NAME: Gabby Ol’ Grump
ADDRESS: Just address me as “Hey You” or Granny. My home street address? You can just deposit my pension checks directly into my bank account and I won’t have to worry about them getting stolen out of my mailbox. Old people obsess about this, you know.
SEX: Once in a while, but I’m still young enough to be hopeful.
POSITION APPLIED FOR: Couch Potato. Seriously, I’ve spent the best years of my life in an office cubicle. It’s time to blow this joint and see the rest of the world.
PREVIOUS SALARY: Too little, too late — however from an employer’s perspective, I probably make enough to pay two or three part-time employees who are younger and more energetic than I am.
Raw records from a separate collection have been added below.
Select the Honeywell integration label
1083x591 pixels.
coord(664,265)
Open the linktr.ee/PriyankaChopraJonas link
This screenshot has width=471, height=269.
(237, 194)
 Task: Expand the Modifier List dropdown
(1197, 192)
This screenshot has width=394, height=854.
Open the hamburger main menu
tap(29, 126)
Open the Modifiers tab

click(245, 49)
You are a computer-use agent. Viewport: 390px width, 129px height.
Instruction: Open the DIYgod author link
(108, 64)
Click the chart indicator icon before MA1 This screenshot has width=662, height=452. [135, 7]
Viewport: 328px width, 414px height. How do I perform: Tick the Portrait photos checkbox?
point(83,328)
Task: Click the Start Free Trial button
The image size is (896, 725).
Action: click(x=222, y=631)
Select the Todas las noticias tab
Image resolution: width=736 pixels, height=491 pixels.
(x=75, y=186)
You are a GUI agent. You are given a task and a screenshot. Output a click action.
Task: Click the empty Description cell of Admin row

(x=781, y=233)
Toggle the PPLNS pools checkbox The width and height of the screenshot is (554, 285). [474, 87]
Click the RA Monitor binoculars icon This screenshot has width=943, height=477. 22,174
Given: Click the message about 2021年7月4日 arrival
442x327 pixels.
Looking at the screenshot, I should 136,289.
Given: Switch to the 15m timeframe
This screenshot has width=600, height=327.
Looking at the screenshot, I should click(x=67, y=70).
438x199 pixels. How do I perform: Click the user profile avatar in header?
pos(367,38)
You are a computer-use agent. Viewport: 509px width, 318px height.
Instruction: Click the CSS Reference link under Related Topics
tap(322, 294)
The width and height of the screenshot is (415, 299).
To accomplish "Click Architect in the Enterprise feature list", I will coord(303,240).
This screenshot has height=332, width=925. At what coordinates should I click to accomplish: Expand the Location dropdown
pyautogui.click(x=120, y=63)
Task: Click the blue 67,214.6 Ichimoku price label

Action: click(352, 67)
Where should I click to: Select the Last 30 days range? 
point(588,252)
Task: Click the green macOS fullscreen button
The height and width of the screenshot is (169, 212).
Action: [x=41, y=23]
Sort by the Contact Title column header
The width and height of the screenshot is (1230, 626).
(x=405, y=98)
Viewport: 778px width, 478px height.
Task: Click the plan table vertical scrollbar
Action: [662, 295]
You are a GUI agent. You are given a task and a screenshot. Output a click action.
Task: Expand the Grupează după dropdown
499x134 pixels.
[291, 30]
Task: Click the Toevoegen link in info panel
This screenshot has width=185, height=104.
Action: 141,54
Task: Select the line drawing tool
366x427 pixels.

DESIRED SALARY: $100,000 per year plus paid medical and dental insurance. Since that’s not an option according to the retirement office, then I guess I will have to learn to live on Social Security, the inadequate pension you have provided (thank you), and the interest off my checking account.
EDUCATION: Graduated suma cum lauda from the School of Hard Knocks and hold an advanced degree from the University of Experience.
LAST POSITION HELD: If all goes as planned, this will be my last position. It’s really hard to know since I’m not dead yet, in spite of what others may think.
PAST EXPERIENCE: Been there, done that, don’t want to go there again.
NOTABLE ACHIEVEMENTS: I can’t think of anything other than staying alive to reach retirement age without having a heart attack or nervous breakdown, and without even taking an extended absence to use up my sick leave before retirement.
REASON FOR LEAVING: To get a life. But, if it were not for the 8-hour rat race, I would stay around forever just to aggravate all the younger workers who want my job.
HOURS AVAILABLE: 24/7 – except for nights, weekends, holidays, and afternoon beauty naps.
ANY SPECIAL SKILLS: I can work overtime with the flu, meet stressful deadlines without going postal, use the stairs instead of the elevator, and can stay awake and hold my water during long, boring meetings. I can also type with one hand while answering the phone with the other.
CURRENT EMPLOYER: You are my current employer. Check with the Personnel Department. Don’t you speak to each other any more?
ARE YOU WILLING TO RELOCATE? I’ve heard that Florida is a popular place for retirement; however, many retirees are moving back to where they came from due to the hurricanes. Arizona is not an option. It’s too far away from the grandchildren.
ANY SERIOUS MEDICAL CONDITIONS: I don’t remember. (Another good reason to retire.)
DO YOU HAVE A CAR? Yes, it has 70,000 miles on it from commuting back and forth to the city five days a week; however, it’s almost paid for and has good tires. (If you are offering to give me a company vehicle, I accept.)
HAVE YOU RECEIVED ANY SPECIAL AWARDS OR RECOGNITION? No, You don’t even know I work here. (See above.) I did get a nice certificate with my name spelled wrong, however, and a silver key chain for my many years of service.
DO YOU SMOKE? If I did, do you think I would have lived long enough to be retiring? Who has time for a smoke break around here anyhow? (Are you gathering information to reduce my life insurance benefits by any chance?)
RETIREMENT OBJECTIVE: To stay busy doing all the things that I haven’t had time to do because I am always at work. And when I’m out of here, don’t call me – I’ll call you.
HAVE YOU EVER BEEN CONVICTED OF A FELONY? No, retirement isn’t a crime; it’s supposed to be a reward for breaking my back in the salt mines, isn’t it?
IS THIS INFORMATION TRUE AND COMPLETE TO THE BEST OF YOUR KNOWLEDGE? Of course, I could be fired for lying on my retirement application — if I wasn’t quitting anyhow, that is. (heh-heh!)
REFERENCES: Try Wikipedia, our Policy Manual or Google it.
(No use asking my boss if I am a good candidate for retirement. She is too busy looking for someone to replace me who will work for the same measly salary.)